Литмир - Электронная Библиотека

— Секу, Александр Иванович.

— А как же ты дальше мыслишь? Что у тебя сейчас за дела, что за планы?

— Планы есть, — спокойно сказал Земский.

— Ну ты это, приезжай, посидим, потолкуем за коньячком.

— Я коньячок не пью. И еще два года не смогу пить.

— Ах, ну да, да! Ха-ха-ха!.. А зато ведь дело сделал!.. Ну, так просто приезжай… Попьешь молока… Ха-ха-ха!

— Приеду. Спасибо за приглашение.

Наконец распрощались, отключили телефоны. Со сладким привкусом пренебрежения Земский выцедил:

— Жучара…

Он осмотрелся вокруг, испытывая странное чувство перемен, которое теперь, после такого разговора, вновь коснулось его. Все вещи, кажется, были на прежнем месте, и в то же время будто все изменилось, стало видеться резче, более подчеркнуто, стал замечаться налет пыли на стеклянной поверхности журнального столика и еще пыль — легчайшими штрихами на полировке письменного стола, в книжном шкафу, и книги — неровно, с наклоном вправо-влево. Да так это стало раздражительно в эту минуту, что открыл стеклянную дверцу и выставил книги на двух полках ровно — наклонил вправо.

После этого надел брюки, вернулся к зеркалу и вновь взялся за галстук.

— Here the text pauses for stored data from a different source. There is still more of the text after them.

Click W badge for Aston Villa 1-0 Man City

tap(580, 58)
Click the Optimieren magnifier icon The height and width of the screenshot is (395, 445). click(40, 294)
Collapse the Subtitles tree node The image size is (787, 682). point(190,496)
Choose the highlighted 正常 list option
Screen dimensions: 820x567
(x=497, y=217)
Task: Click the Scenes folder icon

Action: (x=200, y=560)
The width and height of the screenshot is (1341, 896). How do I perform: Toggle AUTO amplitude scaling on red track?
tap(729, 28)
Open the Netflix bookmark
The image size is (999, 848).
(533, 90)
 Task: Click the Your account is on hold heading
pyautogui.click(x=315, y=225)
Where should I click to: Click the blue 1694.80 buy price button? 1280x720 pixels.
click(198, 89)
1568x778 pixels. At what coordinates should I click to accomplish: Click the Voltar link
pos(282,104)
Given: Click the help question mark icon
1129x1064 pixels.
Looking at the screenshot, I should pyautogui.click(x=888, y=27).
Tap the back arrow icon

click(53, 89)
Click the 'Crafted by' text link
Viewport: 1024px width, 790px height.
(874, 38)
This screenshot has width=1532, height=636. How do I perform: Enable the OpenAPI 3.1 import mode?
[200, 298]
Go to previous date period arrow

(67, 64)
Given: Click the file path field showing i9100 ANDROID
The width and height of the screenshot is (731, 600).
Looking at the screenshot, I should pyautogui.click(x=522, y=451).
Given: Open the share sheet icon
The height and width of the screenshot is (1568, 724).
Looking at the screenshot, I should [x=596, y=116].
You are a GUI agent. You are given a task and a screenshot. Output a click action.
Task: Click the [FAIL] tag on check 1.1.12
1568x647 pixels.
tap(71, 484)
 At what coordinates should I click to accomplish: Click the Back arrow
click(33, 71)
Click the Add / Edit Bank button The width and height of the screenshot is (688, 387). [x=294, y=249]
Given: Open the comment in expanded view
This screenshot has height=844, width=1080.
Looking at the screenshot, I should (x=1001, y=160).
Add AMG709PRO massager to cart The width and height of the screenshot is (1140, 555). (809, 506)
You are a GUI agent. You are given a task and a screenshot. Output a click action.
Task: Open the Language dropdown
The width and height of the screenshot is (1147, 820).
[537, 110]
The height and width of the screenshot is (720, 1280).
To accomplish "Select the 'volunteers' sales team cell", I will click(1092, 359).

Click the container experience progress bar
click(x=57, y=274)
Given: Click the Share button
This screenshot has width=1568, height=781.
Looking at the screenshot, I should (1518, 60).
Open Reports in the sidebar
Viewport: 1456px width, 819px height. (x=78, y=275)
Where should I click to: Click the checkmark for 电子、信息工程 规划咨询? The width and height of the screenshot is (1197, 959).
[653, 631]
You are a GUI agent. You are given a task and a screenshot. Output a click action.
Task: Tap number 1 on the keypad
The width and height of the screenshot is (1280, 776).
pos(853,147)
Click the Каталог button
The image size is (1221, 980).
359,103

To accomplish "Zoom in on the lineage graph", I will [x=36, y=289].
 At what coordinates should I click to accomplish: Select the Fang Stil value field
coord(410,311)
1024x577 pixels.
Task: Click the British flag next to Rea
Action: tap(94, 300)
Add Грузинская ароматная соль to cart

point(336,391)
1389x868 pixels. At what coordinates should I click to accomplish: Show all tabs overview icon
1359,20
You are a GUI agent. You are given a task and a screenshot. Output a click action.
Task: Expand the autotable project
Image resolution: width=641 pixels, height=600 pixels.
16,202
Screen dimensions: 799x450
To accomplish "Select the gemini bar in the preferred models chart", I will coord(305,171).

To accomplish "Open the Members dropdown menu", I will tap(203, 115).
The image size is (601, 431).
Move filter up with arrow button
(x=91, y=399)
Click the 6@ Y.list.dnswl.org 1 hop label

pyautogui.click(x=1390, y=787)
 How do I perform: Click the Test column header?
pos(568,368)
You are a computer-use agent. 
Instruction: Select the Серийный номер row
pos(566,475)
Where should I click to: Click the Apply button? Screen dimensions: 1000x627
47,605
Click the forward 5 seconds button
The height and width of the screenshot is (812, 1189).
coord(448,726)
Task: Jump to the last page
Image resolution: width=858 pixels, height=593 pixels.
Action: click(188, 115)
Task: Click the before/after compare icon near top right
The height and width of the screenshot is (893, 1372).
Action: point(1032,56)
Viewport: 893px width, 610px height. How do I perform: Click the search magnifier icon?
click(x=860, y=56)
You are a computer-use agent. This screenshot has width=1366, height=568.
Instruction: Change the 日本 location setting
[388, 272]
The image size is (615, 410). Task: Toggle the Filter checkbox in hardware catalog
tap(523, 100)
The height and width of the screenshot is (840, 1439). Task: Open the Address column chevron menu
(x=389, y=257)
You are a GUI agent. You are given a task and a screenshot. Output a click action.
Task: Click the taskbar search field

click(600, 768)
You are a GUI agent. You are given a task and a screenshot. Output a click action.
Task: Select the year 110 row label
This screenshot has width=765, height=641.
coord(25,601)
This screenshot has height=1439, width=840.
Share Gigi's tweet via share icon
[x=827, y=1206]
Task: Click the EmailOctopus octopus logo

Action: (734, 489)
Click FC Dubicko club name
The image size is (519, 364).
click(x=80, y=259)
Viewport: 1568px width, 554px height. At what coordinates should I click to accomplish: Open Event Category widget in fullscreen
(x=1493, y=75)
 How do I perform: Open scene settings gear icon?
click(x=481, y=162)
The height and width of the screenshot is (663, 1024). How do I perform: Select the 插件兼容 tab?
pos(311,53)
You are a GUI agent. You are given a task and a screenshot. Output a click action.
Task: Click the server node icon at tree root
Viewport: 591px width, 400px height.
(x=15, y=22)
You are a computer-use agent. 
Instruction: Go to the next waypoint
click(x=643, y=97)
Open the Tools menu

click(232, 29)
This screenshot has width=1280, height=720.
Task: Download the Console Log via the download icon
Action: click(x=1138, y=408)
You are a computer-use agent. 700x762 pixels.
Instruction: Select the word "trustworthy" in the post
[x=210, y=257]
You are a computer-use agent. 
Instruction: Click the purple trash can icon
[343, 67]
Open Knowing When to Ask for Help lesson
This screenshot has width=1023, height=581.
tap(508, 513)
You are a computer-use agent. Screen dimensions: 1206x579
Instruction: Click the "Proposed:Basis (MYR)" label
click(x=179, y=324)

Официоза в одежде он не любил. А тут вдруг испытывал даже удовольствие от собственного вида. Уже просто так стоял перед зеркалом, осматривал себя — то правую щеку, то левую, вытягивая шею, никакого намека на щетину — выбрился до синевы. Лада вышла из душа, заглянула к нему, завернутая в огромное розовое полотенце.

— Мы не опаздываем?

— А кто нас торопит? Я же сам за рулем.

И почти тут же раздался звонок. И не в домофон, а сразу в дверь. «Кого принесло?.. Соседи?..»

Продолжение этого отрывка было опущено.